Researchers from Brigham and Women’s Hospital and Harvard Medical School have analysed data from more than 200,000 pregnant women who had been exposed to opioids.

In addition, they looked at whether these same women had also filled a script within the same time window for psychotropic medications, in particular antidepressants, atypical antipsychotics, benzodiazepines, gabapentin, and non-benzodiazepine hypnotics (Z drugs).

The study, published in the BMJ, found that the severity of the withdrawal seemed to increase in infants exposed to both opioids and psychotropic medications, compared with opioids alone.

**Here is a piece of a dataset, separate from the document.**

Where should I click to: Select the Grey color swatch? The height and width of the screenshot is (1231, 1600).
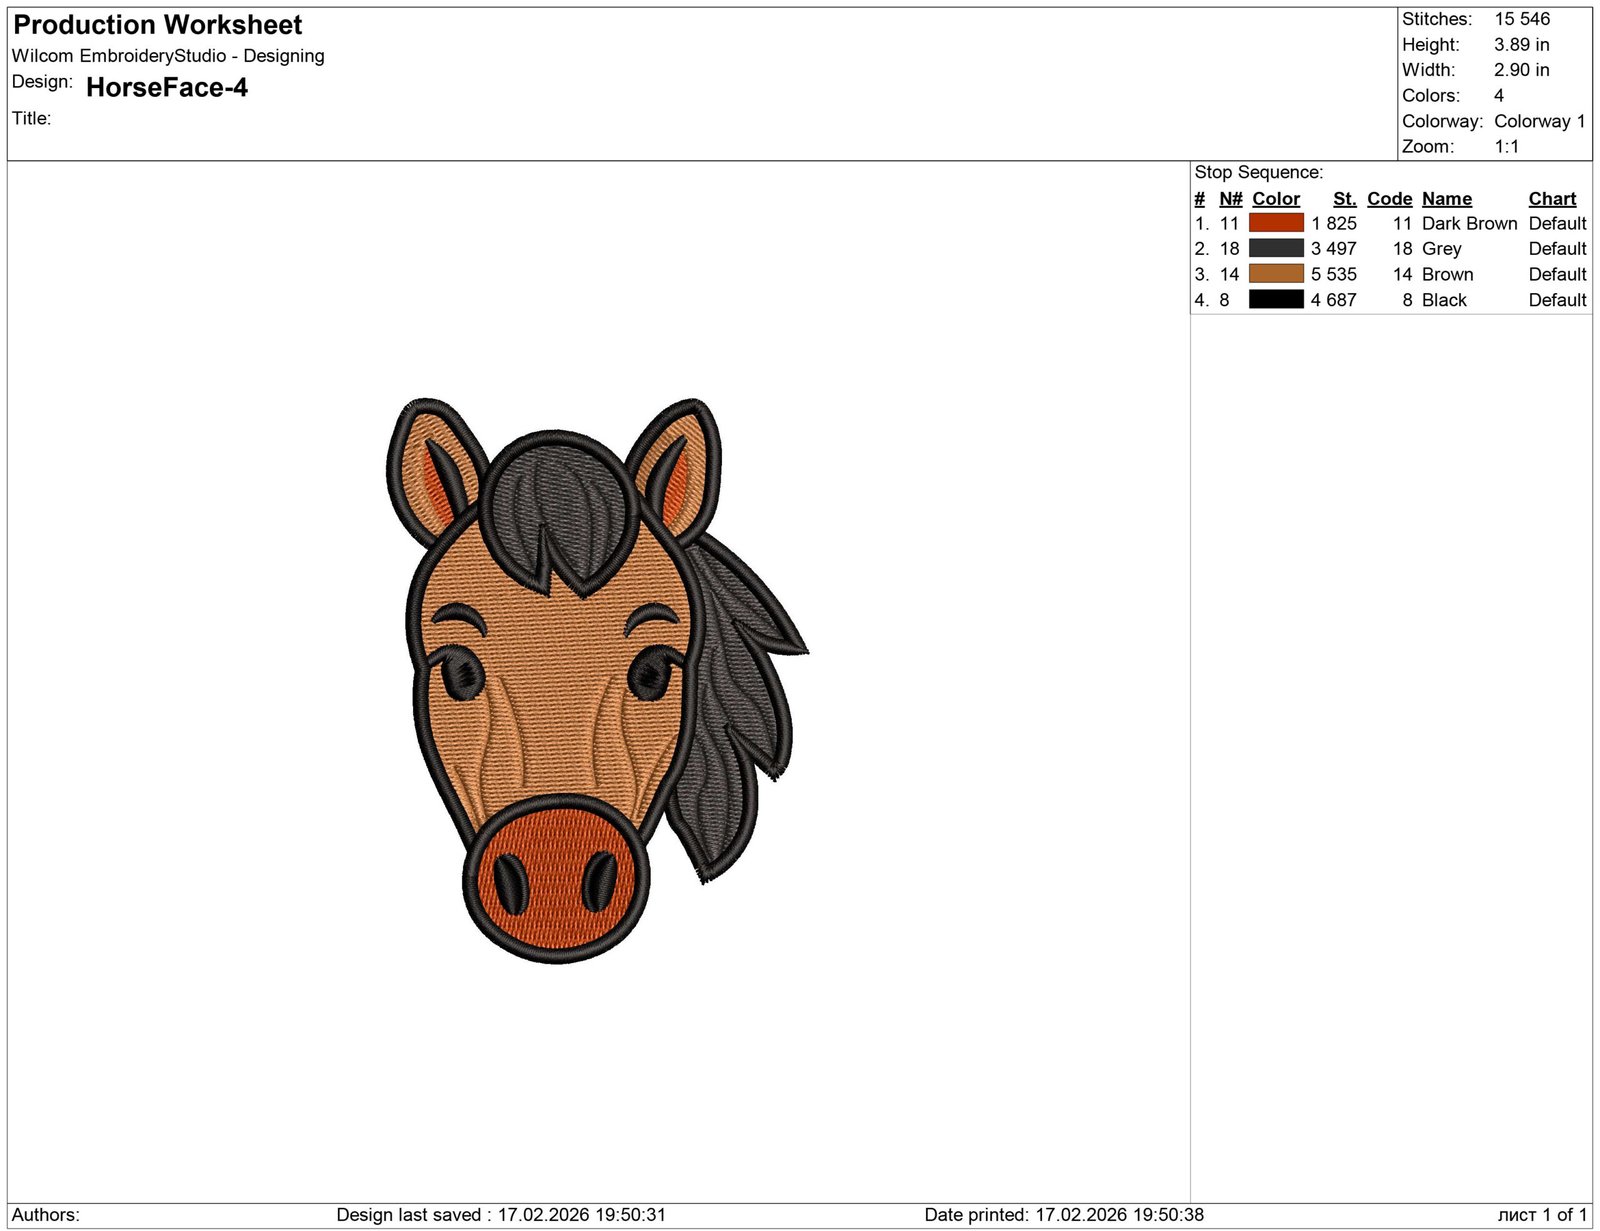(x=1275, y=249)
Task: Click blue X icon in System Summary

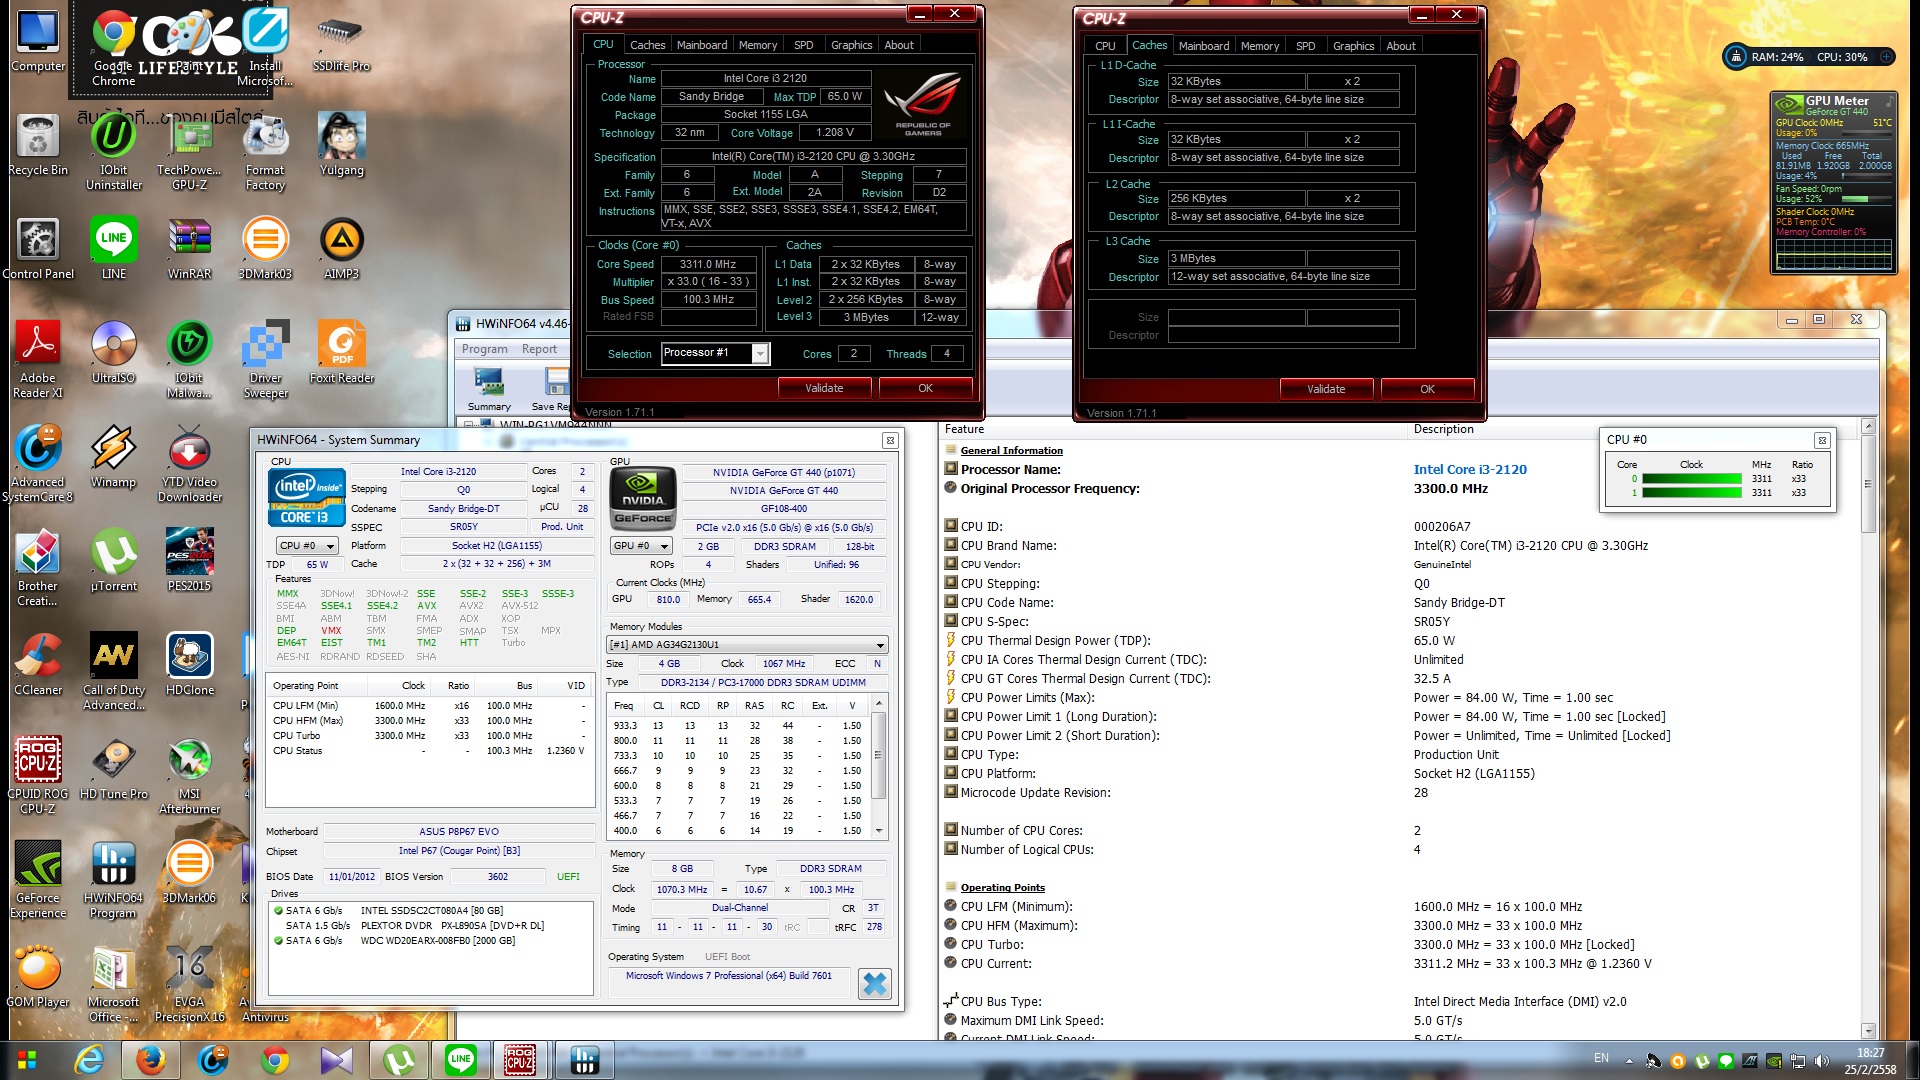Action: (874, 984)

Drug withdrawal in infants (also known as neonatal abstinence syndrome) can lead to difficulties with feeding and sleeping, irritability, breathing problems and seizures.

Summary of findings:

  • Infants were more likely to experience drug withdrawal if exposed in utero to both opioids and psychotropic medicines, compared with opioids alone.
  • Absolute risk for neonatal drug withdrawal ranged from 1.0% in infants exposed to opioids alone, to 11.4% for those exposed to opioids co-prescribed with gabapentin.
  • Among infants exposed to prescription opioids, relative risk was 1.34 with concomitant exposure to antidepressants, 1.49 with benzodiazepines, 1.61 with gabapentin, 1.20 with antipsychotics, and 1.01 with Z drugs.
  • In utero exposure to two or more psychotropic medications along with opioids was associated with a twofold increased risk of withdrawal (2.05, 1.77 to 2.37).

“Prescriptions for opioid analgesics in the US have increased more than threefold over the past two decades, and this rise also extends to prescriptions to pregnant women,” say the authors.

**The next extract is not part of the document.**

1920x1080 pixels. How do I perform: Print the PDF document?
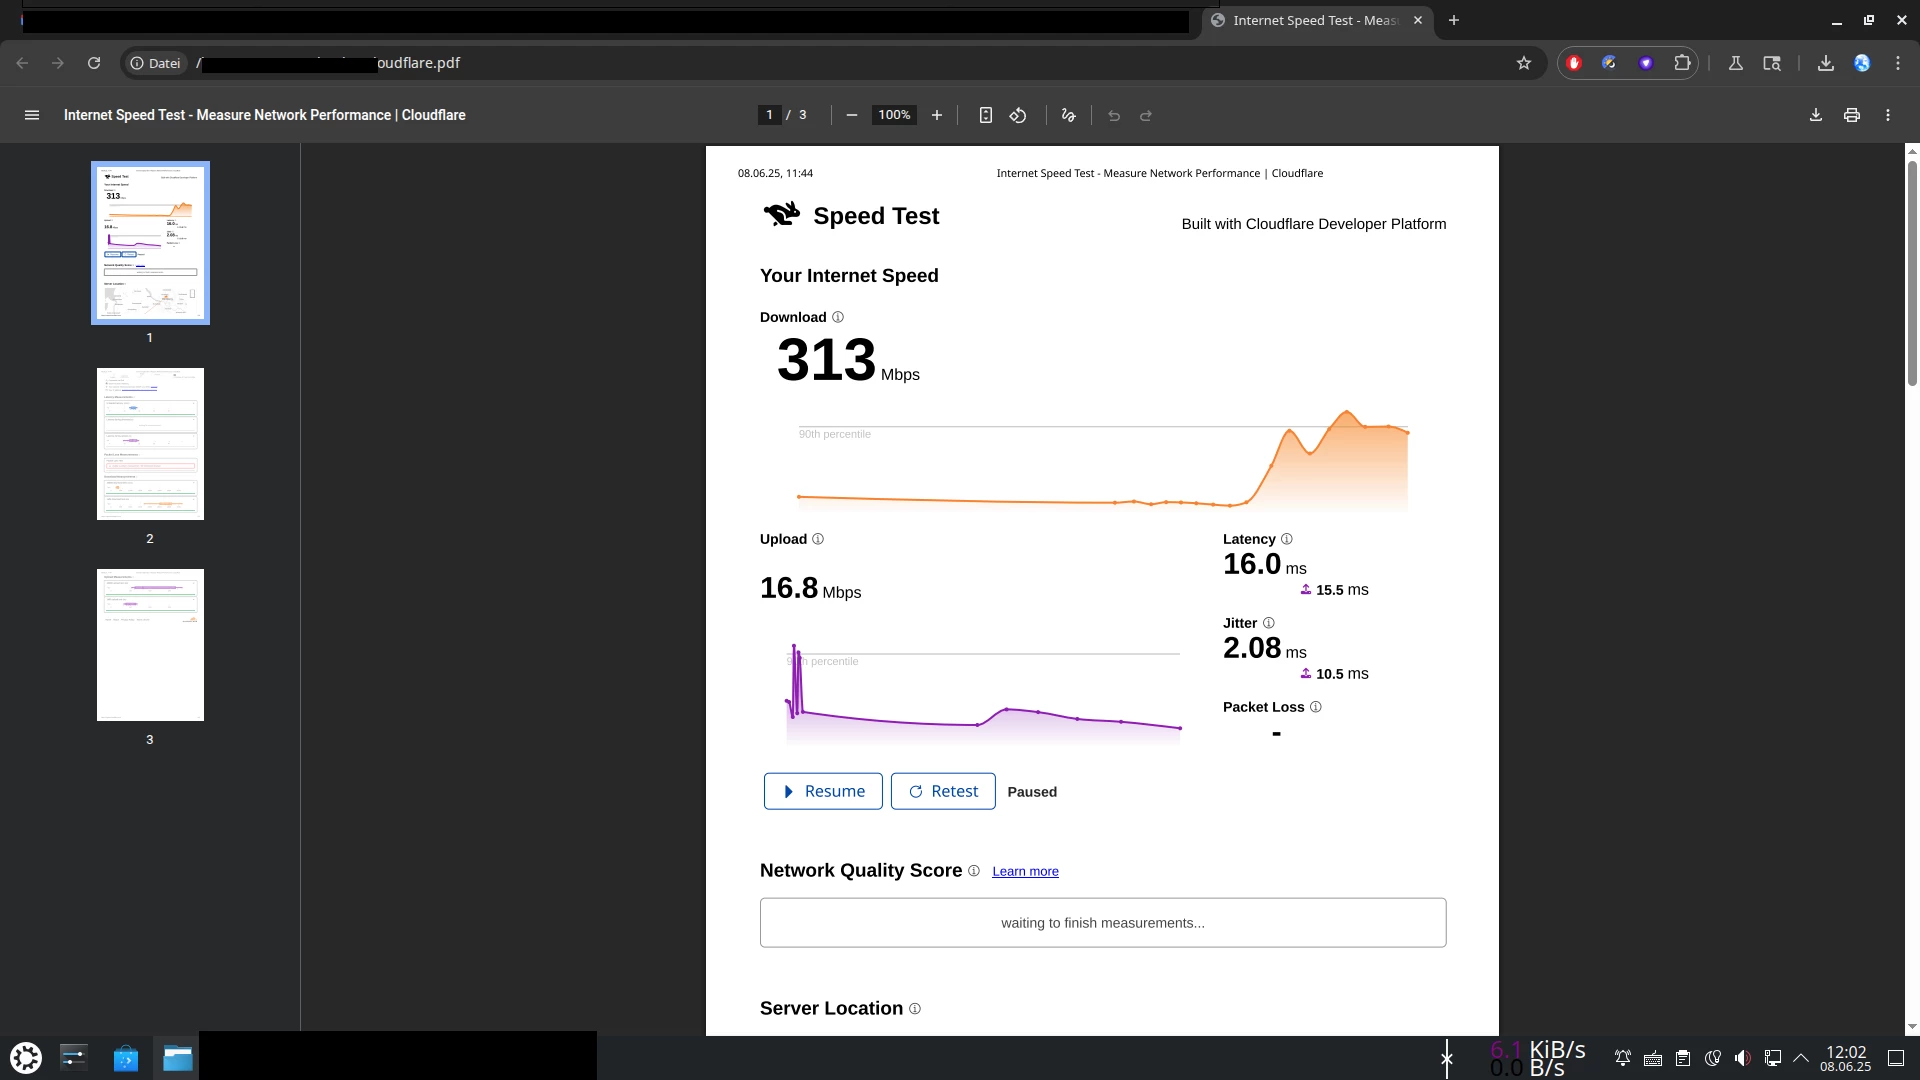1852,115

“About 14-22% of pregnancies in the US are complicated by exposure to prescription opioid medications.”

The findings are particularly concerning considering gabapentin is being prescribed more often for control of pain, say the authors.

“Because pain and mental health conditions often occur together, co-exposure will be unavoidable in many instances.

“In those cases, our findings might be helpful in risk stratification for exposed infants.”

In an accompanying editorial, paediatrics professors Stephen Patrick, William Cooper and Matthew Davis add that most of all medications in use today lack information to determine their safe use during pregnancy.

“These findings suggest a clear need for a comprehensive, evidence informed strategy regarding opioid use in pregnancy,” they say.